■ **Your task**: Restrict the output to the lines below starting at the one that contains "The image size is (1109, 533)." and ending at the one that contains "Task: Change the city Dimension dropdown", and restate them word for word, both ends included.

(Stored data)

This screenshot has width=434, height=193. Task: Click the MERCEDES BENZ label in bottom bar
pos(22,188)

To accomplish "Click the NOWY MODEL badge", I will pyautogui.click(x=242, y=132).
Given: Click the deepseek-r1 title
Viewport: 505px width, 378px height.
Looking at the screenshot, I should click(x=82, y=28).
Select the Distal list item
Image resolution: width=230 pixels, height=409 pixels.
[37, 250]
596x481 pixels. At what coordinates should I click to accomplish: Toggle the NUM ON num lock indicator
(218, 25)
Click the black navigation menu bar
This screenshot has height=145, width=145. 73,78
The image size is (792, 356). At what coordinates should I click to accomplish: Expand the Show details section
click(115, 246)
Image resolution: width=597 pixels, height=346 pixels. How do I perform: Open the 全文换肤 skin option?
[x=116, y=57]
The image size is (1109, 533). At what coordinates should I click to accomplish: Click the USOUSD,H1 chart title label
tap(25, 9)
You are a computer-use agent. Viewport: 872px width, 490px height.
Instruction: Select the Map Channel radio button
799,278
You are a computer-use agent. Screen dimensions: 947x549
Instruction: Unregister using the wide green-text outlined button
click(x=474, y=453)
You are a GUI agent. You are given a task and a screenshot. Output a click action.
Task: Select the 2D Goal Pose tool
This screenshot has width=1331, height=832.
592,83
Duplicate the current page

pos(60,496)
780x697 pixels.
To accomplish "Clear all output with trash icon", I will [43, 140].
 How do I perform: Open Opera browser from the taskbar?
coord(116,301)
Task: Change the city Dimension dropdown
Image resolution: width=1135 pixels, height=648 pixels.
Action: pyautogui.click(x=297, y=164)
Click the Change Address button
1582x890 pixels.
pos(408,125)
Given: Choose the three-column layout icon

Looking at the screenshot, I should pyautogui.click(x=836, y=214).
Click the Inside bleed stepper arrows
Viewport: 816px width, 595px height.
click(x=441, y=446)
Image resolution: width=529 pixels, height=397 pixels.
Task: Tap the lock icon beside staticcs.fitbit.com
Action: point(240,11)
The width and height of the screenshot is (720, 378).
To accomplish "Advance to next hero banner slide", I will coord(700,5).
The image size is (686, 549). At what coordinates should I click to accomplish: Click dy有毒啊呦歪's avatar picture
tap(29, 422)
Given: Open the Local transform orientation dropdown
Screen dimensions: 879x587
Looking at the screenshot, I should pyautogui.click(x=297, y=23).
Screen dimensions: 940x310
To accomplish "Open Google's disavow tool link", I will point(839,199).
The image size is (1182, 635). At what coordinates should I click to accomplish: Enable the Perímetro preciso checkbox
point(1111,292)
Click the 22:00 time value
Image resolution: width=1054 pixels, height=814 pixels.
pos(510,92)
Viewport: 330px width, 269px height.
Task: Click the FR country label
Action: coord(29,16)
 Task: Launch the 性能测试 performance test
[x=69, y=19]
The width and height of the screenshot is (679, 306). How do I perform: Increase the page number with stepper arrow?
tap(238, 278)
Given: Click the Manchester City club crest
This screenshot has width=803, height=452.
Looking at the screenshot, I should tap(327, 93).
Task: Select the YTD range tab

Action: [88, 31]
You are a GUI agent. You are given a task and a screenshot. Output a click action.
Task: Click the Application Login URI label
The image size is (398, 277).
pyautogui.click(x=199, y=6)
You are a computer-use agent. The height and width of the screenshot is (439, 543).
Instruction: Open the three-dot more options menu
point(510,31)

■ **Exercise response**:
The image size is (1109, 533). At what coordinates should I click to accomplish: Click the USOUSD,H1 chart title label
tap(25, 9)
You are a computer-use agent. Viewport: 872px width, 490px height.
Instruction: Select the Map Channel radio button
799,278
You are a computer-use agent. Screen dimensions: 947x549
Instruction: Unregister using the wide green-text outlined button
click(x=474, y=453)
You are a GUI agent. You are given a task and a screenshot. Output a click action.
Task: Select the 2D Goal Pose tool
This screenshot has width=1331, height=832.
592,83
Duplicate the current page

pos(60,496)
780x697 pixels.
To accomplish "Clear all output with trash icon", I will [43, 140].
 How do I perform: Open Opera browser from the taskbar?
coord(116,301)
Task: Change the city Dimension dropdown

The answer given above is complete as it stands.